> [Supplied entries]

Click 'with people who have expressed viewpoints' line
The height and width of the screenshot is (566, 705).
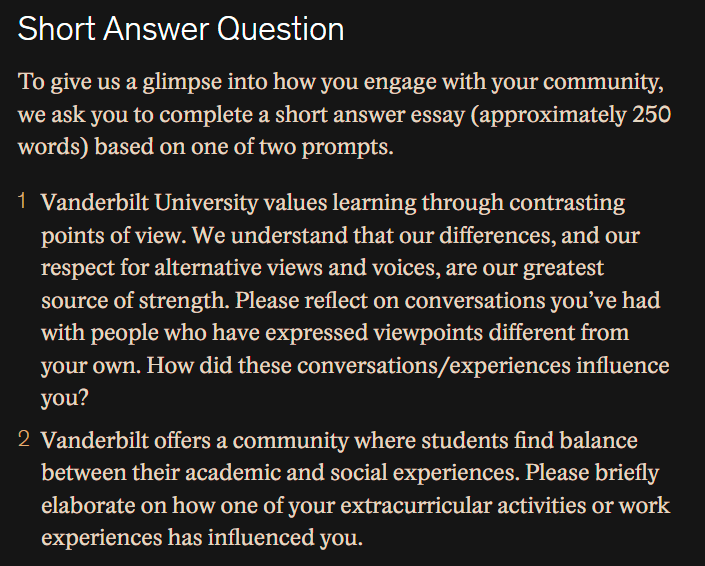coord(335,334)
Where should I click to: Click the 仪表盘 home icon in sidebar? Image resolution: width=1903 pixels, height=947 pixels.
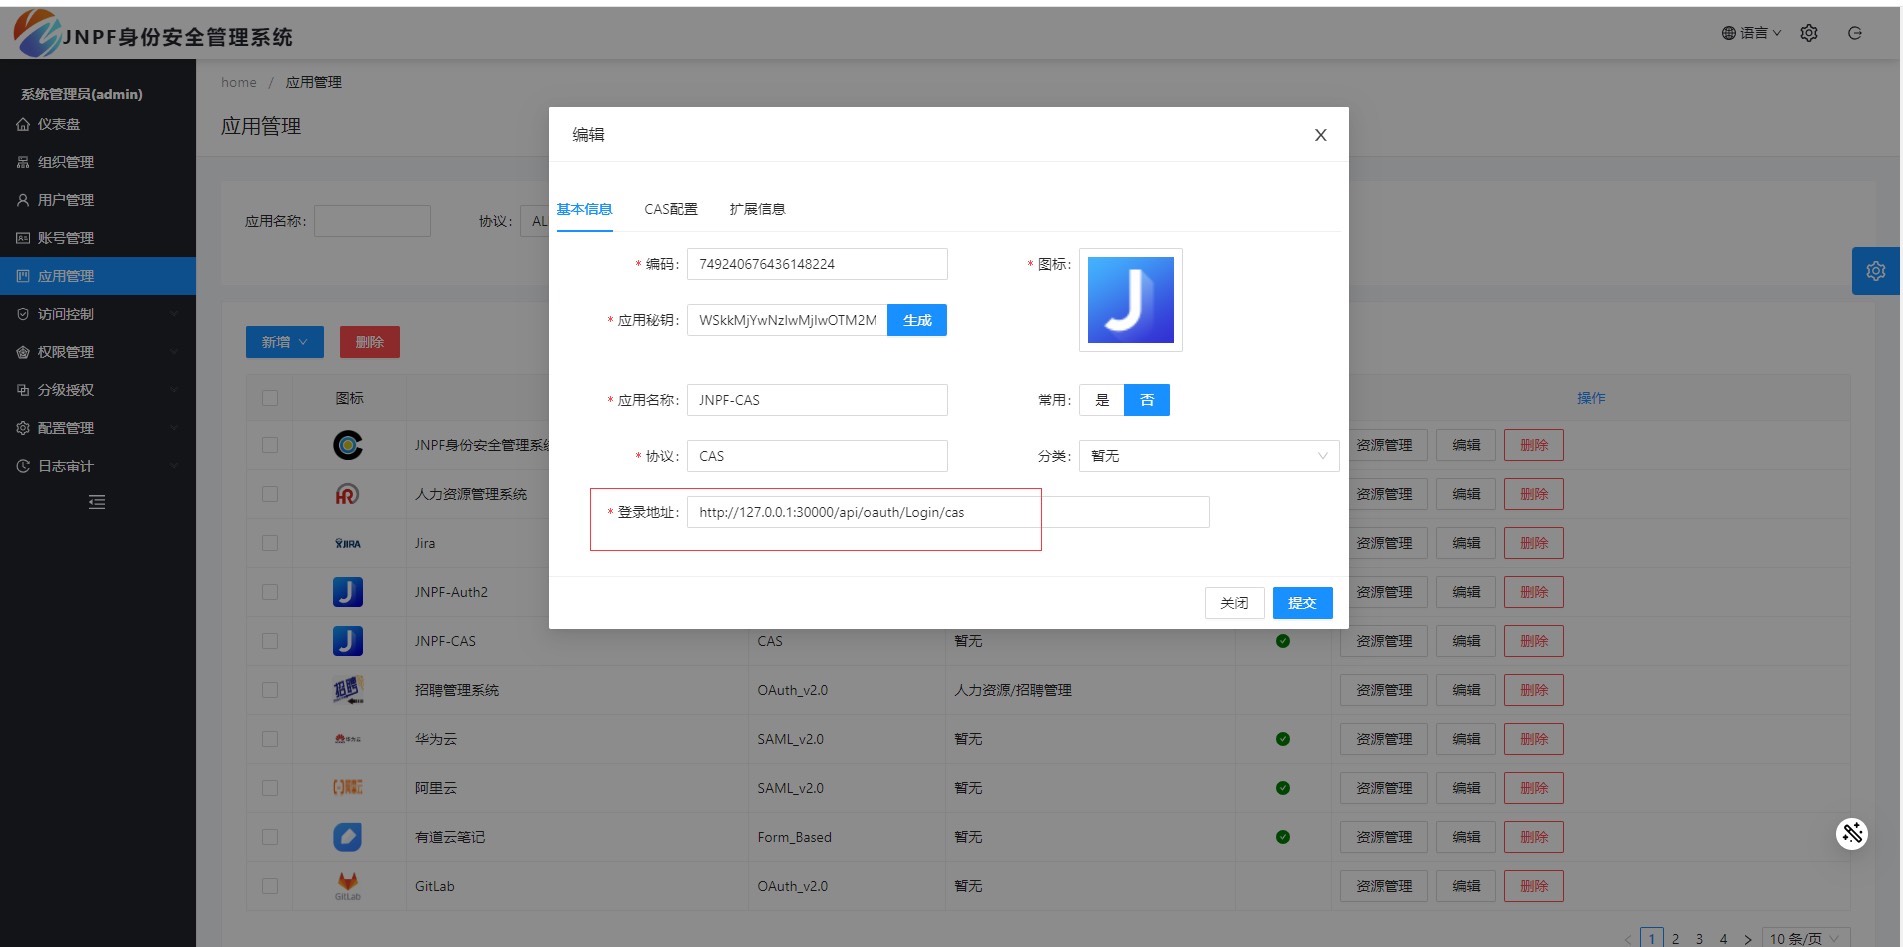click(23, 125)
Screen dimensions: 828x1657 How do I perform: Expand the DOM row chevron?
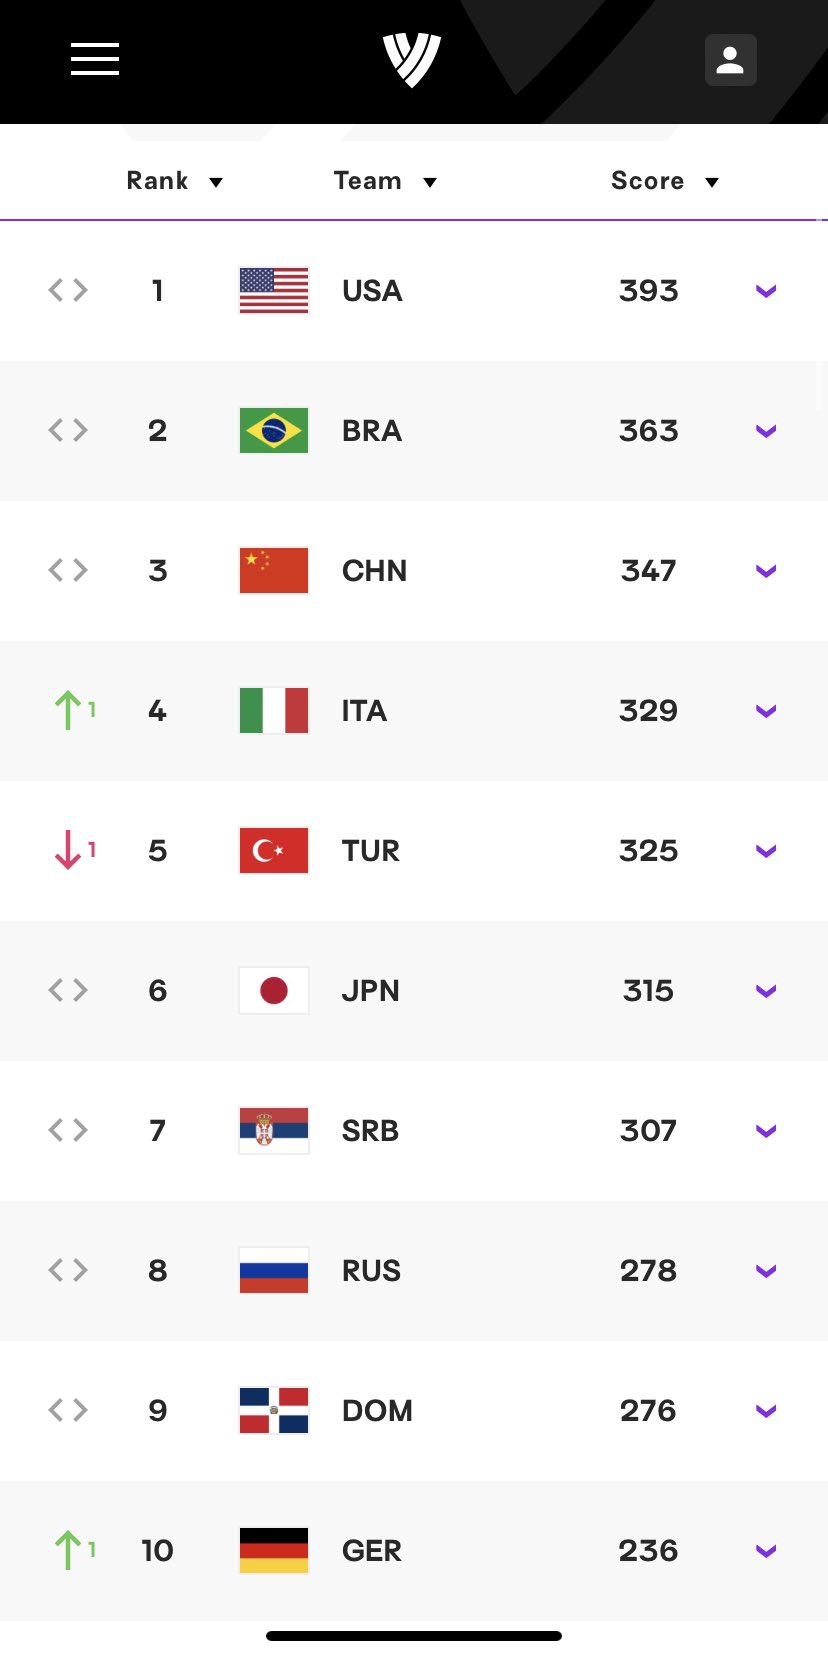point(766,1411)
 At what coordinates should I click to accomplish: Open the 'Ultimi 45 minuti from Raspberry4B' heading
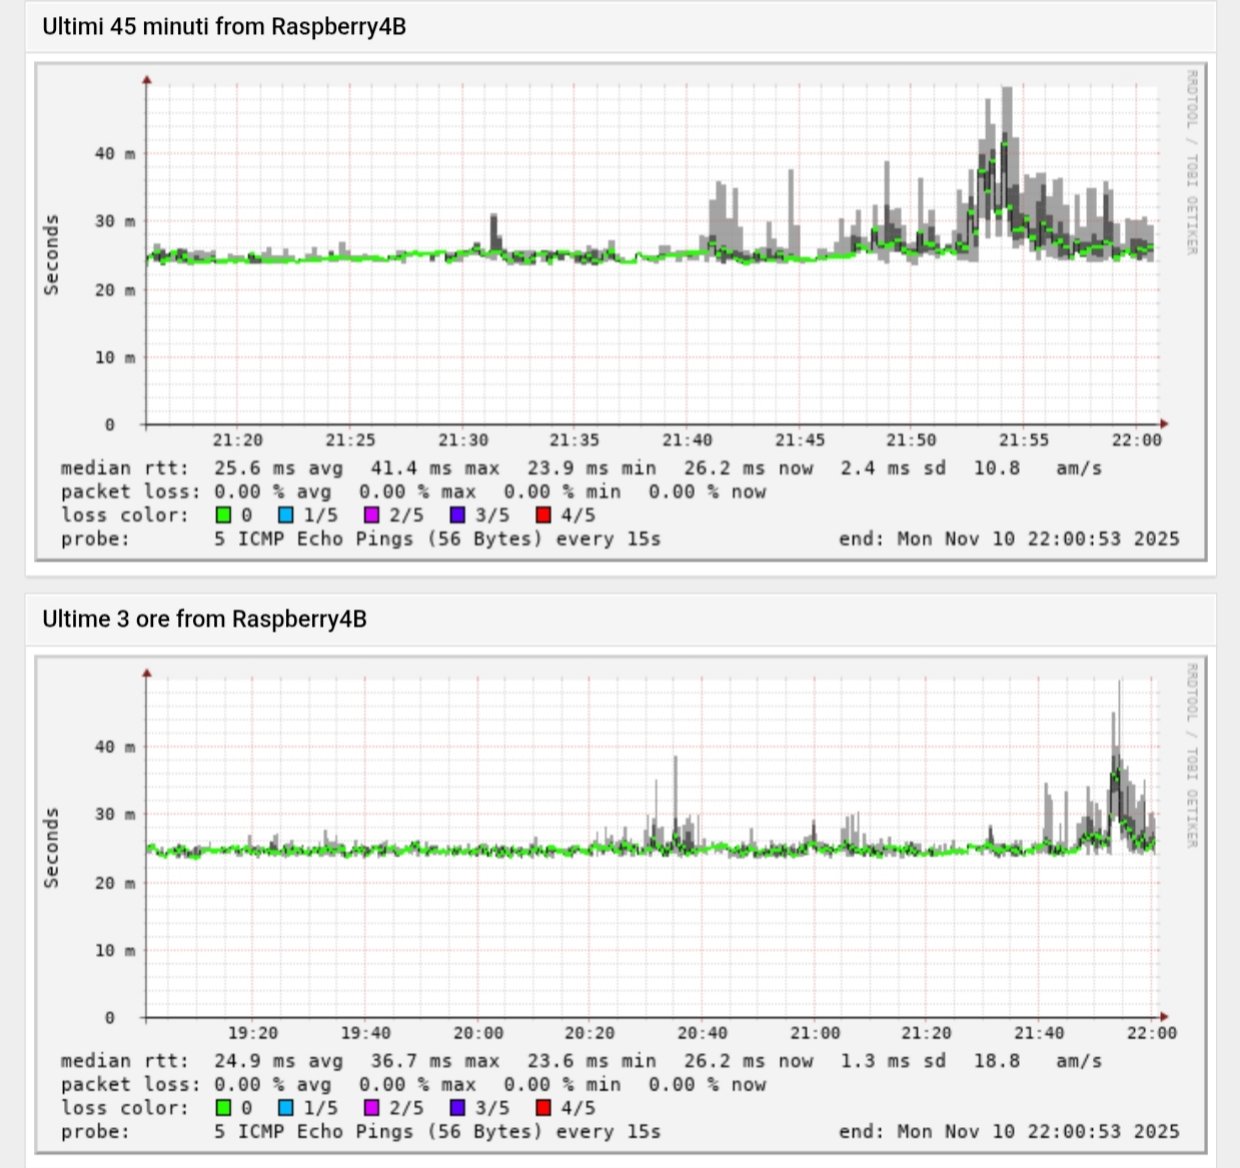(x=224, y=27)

> [How to complete this task] Please write out the lines above, beginning at the line with "Where should I" and ending at the last line of the records, exactly as they appear and without pictures.

> [Result for this exercise]
Where should I click to: Click the 仪表盘 home icon in sidebar? Image resolution: width=1903 pixels, height=947 pixels.
click(23, 125)
Screen dimensions: 828x1657 How do I perform: Expand the DOM row chevron?
point(766,1411)
 At what coordinates should I click to accomplish: Open the 'Ultimi 45 minuti from Raspberry4B' heading
(x=224, y=27)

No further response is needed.